A second chance. ‘There’s no point in that question, Scillara. I’ll settle for a smithy and a good day’s work, each and every day. I’ll settle for an honest life.’

‘Then that’s where we’ll start. A list of necessary tasks. Equipment, location, Guild fees and all that.’

She was trying hard, he could see. Trying hard to keep her own feelings away from this moment, and each moment to come, for as long as she could.

I accept no payment, Scillara, but I will take your gift. And give you one in turn. ‘Very well. I can certainly use your help in all that.’

‘Good. Look, there’s a crowded courtyard with tables and I see food and people eating. We can stand over a table until the poor fool sitting at it leaves. Shouldn’t take long.’
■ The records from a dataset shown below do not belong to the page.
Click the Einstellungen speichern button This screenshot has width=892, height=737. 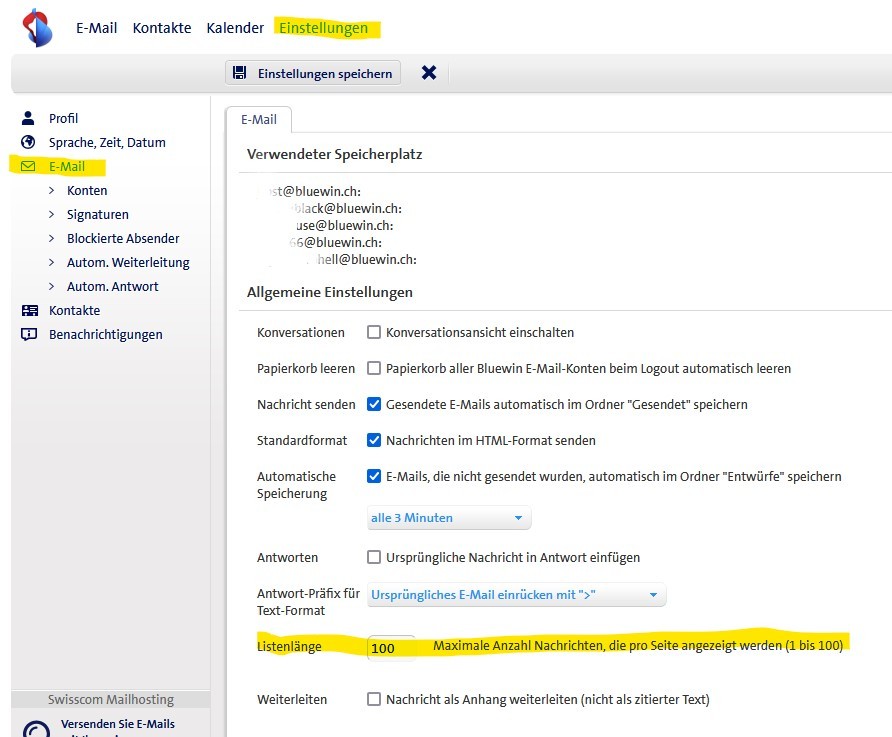(313, 73)
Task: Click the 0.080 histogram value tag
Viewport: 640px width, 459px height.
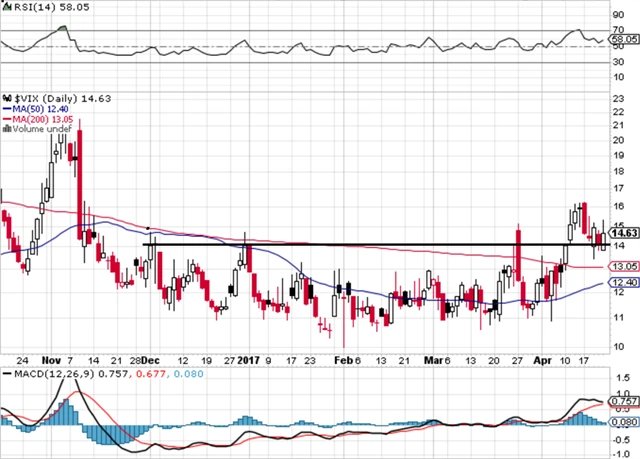Action: pos(625,422)
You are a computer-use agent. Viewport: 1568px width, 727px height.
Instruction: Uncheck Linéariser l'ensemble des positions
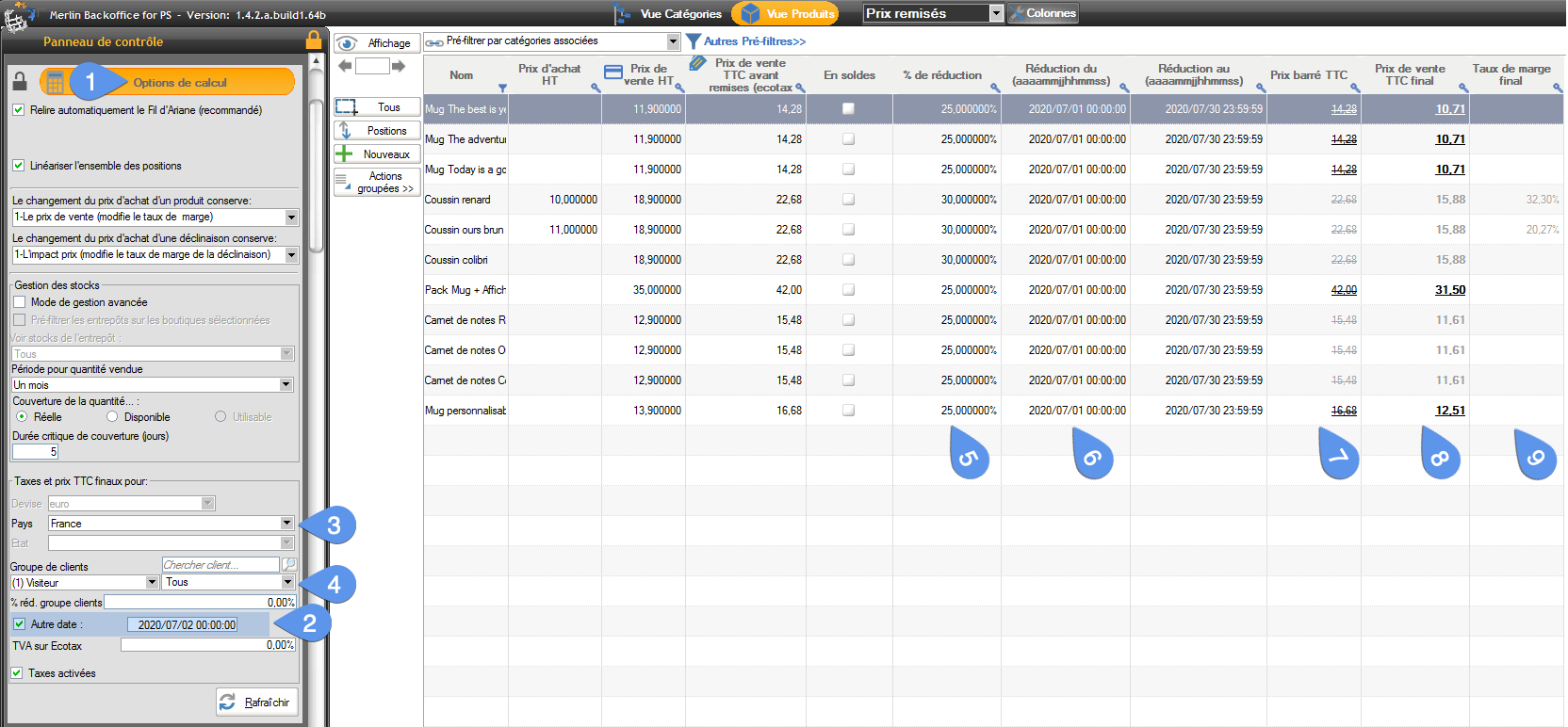point(18,166)
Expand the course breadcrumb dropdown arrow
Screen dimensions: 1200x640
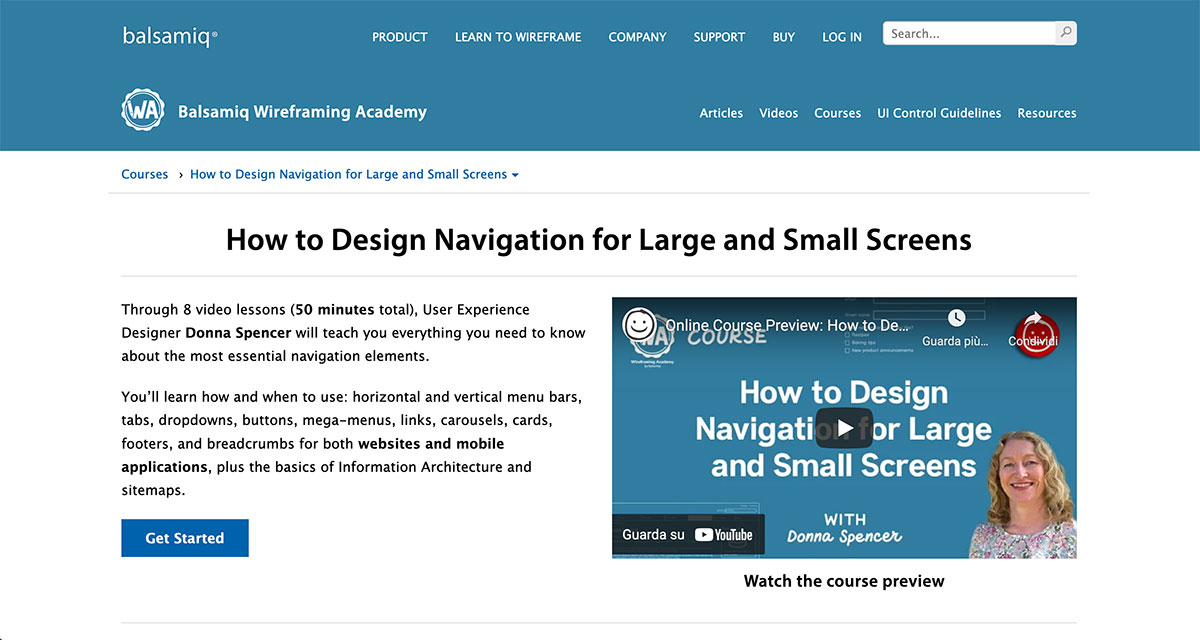coord(515,175)
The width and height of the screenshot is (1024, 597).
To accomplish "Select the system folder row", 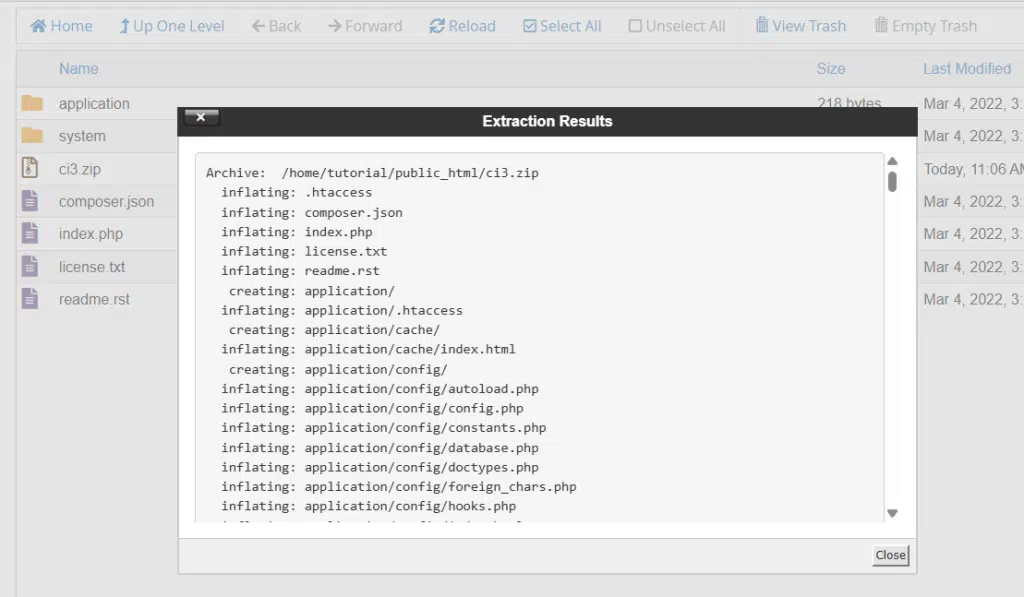I will (x=97, y=136).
Blend withdrew her bared foot from Picker’s crotch and slowly sat straight. ‘Be subtle,’ she murmured, ‘but take a look at the trio that just showed up.’

Picker scowled. ‘Do you always have to make me uncomfortable in public, Blend?’

‘Don’t be silly. You’re positively glowing-’

‘With embarrassment, yes! And look at Antsy-his face is like a sun-baked crabshell.’

‘It’s always like that,’ Blend said.

‘I don’t mind,’ Antsy said, licking his lips. ‘I don’t mind at all what you two get up to, in public or in that favourite room you use, the one with the thin walls and creaking floor and ill-fitting door-’

‘A door you were supposed to fix,’ snapped Pieker, only now half turning to take in the newcomers. She flinched, then huddled down over the table. ‘Gods below. Now, don’t that grizzed one look familiar’.’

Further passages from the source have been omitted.